ITA All About Jazz Italia, Neri Pollastri (mar.2017)

Dopo Sleep Talking, in duo con Giorgio Pacorig, Zeno De Rossi torna al trio, formazione con la quale ha più volte operato con ensemble strumentali assai diversi tra loro -l’ultimo, con il fender di Pacorig e Francesco Bigoni al sax tenore e al clarinetto, era stato interprete dell’eccellente Kepos. E anche qui gli strumenti messi assieme sono tutt’altro che usuali: accanto alle percussioni del leader troviamo infatti il sax contralto di Piero Bittolo Bon e il trombone di uno dei più interessanti giovani del momento, quel Filippo Vignato non a caso vincitore dell’ultimo Top Jazz di “Musica Jazz” nella categoria miglior nuovo talento italiano.
De Rossi, oltre a dirigere il gruppo -certo con le modalità sicure ancorché di poche parole che spesso gli vengono riconosciute dai suoi compagni -è autore della quasi totalità delle composizioni: non sono sue solo “Theme from Taxi Driver,” di Bernard Hermann tratto dall’omonimo film, e “Feet Music,” conclusivo omaggio a Ornette. E la coerenza della mano compositrice si sente nel corso di un lavoro che inanella una serie di brani sempre strutturalmente plurali, attraversati da un afflato ritmico pronunciato fino a sfiorare in apparenza l’elementarità -marcette, riff, spunti tematici brevi e incisivi, tratti perfino dal vagito di un bambino, come “Baboo” -ma che si aprono su spazi diversi, assai più complessi e imprevedibili.

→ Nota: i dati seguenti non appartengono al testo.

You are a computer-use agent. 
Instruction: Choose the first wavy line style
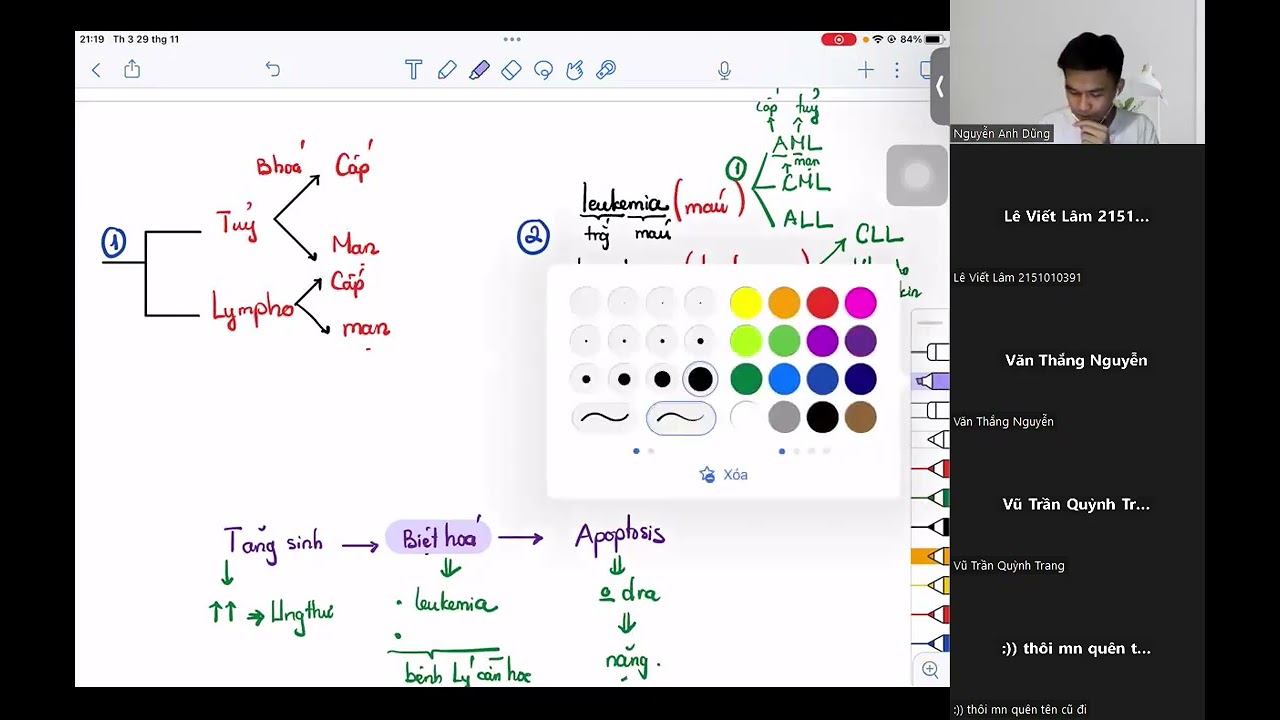tap(605, 417)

Proprio questa priorità dell’elemento ritmico rende centrale il ruolo della batteria e, quindi, quello di De Rossi anche come strumentista all’interno della formazione: è lui non solo che detta i tempi, ma anche che accompagna costantemente e puntigliosamente gli interventi dei compagni. Ne sia esempio l’assolo di Vignato nella parte centrale di “Marionette,” ove la batteria esegue allo stesso tempo due linee, una ritmica e una di colore, che straniano e rendono più complesso il ritmo prodotto dal trombone.
Quest’ultimo svolge di fatto per tutto l’album il ruolo di secondo elemento ritmico, dato che con frequenza sostiene a sua volta le architetture con riff reiterati e che anche i suoi assolo sono in genere permeati da un andamento ritmico più che narrativo. Quest’ultimo aspetto è lasciato perlopiù agli assoli del contralto di Bittolo Bon, il quale comunque è anch’egli con frequenza coinvolto nel caratteristico ordito ritmico: si ascolti per esempio “The Mistery of Leaping Fish,” nella quale i tre producono ciascuno una diversificata serie di linee ritmate che si intrecciano tra loro virtuosamente.

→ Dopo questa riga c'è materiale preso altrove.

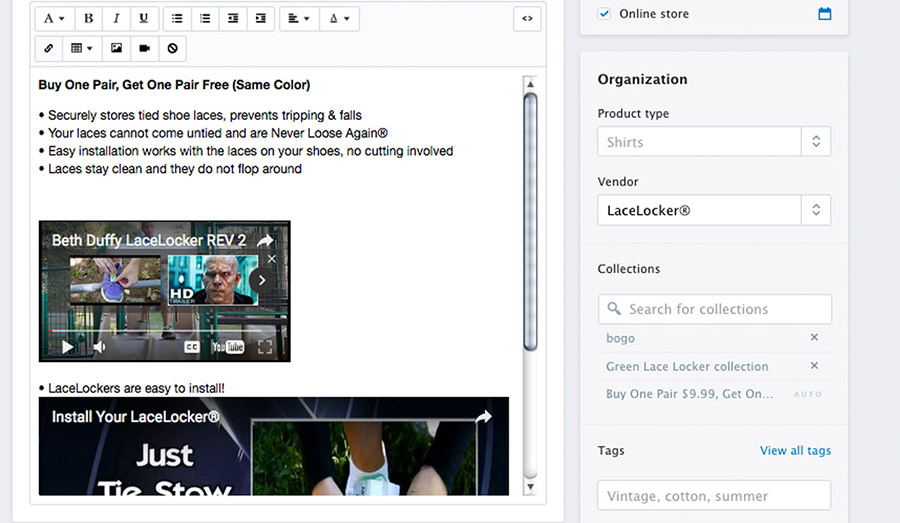900x523 pixels.
Task: Click the View all tags link
Action: click(x=795, y=450)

Un disco quindi assai particolare, molto originale e coerente, nel quale si inserisce assai bene la conclusiva “Feet Music” di Ornette (peraltro anche “Marionette” ha un’atmosfera ornettiana) mentre esula solo “Theme from Taxi Driver,” unica con andamento da ballad, impreziosita prima dal bell’assolo di Bittolo Bon e poi dall’intervento di De Rossi al fischio.